BEGIN
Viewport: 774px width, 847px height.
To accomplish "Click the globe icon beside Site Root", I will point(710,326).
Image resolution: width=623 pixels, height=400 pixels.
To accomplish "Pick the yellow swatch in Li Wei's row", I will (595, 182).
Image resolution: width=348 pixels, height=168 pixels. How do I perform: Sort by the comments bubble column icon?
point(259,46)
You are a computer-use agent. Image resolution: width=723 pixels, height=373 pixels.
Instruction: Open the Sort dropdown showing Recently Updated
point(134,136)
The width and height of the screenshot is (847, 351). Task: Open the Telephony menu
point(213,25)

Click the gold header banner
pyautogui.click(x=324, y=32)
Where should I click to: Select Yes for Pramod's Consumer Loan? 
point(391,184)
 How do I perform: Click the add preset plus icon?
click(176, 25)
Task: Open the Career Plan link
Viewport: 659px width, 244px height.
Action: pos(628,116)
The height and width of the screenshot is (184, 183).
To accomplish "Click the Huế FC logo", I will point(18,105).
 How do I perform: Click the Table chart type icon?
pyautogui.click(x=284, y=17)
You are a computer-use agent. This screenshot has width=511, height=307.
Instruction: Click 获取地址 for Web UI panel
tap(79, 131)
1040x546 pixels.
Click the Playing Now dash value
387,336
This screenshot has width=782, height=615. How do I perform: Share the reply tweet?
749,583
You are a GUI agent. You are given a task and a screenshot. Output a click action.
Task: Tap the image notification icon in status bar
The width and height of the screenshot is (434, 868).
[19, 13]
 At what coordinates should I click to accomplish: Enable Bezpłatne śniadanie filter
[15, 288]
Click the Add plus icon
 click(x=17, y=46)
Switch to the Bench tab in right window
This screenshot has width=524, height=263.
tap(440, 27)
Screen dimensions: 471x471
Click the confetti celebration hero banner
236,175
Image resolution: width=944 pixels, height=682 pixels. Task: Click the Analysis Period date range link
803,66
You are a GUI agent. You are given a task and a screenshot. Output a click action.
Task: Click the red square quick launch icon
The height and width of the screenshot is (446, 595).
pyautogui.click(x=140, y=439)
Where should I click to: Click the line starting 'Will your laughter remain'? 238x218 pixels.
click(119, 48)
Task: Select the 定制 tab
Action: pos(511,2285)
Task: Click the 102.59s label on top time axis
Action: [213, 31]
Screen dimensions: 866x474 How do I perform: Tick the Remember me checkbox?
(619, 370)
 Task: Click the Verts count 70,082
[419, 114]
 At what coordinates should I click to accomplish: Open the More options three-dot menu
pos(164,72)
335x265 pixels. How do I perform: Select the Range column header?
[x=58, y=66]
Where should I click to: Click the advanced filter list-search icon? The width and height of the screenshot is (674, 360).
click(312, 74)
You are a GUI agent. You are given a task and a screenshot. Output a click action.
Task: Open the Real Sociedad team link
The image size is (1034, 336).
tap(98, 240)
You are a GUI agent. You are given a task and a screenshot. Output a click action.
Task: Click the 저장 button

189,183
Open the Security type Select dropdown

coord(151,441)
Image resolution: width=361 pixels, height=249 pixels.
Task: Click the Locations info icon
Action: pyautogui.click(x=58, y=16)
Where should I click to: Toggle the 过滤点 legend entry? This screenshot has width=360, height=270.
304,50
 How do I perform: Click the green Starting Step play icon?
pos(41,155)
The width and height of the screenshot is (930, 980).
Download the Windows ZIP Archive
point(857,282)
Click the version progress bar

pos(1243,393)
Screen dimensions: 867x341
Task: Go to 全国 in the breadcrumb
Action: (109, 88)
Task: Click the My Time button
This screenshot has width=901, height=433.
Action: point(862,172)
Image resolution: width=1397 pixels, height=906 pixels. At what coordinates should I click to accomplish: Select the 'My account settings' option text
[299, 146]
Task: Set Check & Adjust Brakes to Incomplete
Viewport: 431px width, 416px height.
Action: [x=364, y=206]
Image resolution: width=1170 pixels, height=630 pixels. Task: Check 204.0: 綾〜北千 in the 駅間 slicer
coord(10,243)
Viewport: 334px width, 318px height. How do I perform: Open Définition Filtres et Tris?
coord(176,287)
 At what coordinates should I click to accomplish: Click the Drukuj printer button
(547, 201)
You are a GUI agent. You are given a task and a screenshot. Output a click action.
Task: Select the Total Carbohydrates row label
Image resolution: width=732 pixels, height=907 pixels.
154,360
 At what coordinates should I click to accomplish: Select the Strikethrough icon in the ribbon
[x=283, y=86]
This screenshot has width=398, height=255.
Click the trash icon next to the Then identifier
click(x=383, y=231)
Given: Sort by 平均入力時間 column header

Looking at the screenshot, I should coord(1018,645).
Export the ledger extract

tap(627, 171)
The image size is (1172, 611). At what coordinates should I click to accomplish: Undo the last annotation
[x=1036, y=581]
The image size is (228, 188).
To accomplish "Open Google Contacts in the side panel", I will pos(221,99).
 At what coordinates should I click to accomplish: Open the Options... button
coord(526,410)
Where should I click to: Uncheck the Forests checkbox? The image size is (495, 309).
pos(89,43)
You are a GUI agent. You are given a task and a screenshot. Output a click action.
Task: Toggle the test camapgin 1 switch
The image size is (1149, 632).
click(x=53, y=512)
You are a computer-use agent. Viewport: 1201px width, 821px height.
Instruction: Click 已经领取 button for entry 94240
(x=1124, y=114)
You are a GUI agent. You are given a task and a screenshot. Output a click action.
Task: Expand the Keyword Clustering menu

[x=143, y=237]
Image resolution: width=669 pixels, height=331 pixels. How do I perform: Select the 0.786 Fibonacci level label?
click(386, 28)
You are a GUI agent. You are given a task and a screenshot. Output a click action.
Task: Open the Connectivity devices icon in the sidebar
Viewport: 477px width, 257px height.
END
§ **Required work**
How many lines in the listing above include the word "computer"? Respond with the number and nothing else.

§ **Answer to this problem**
3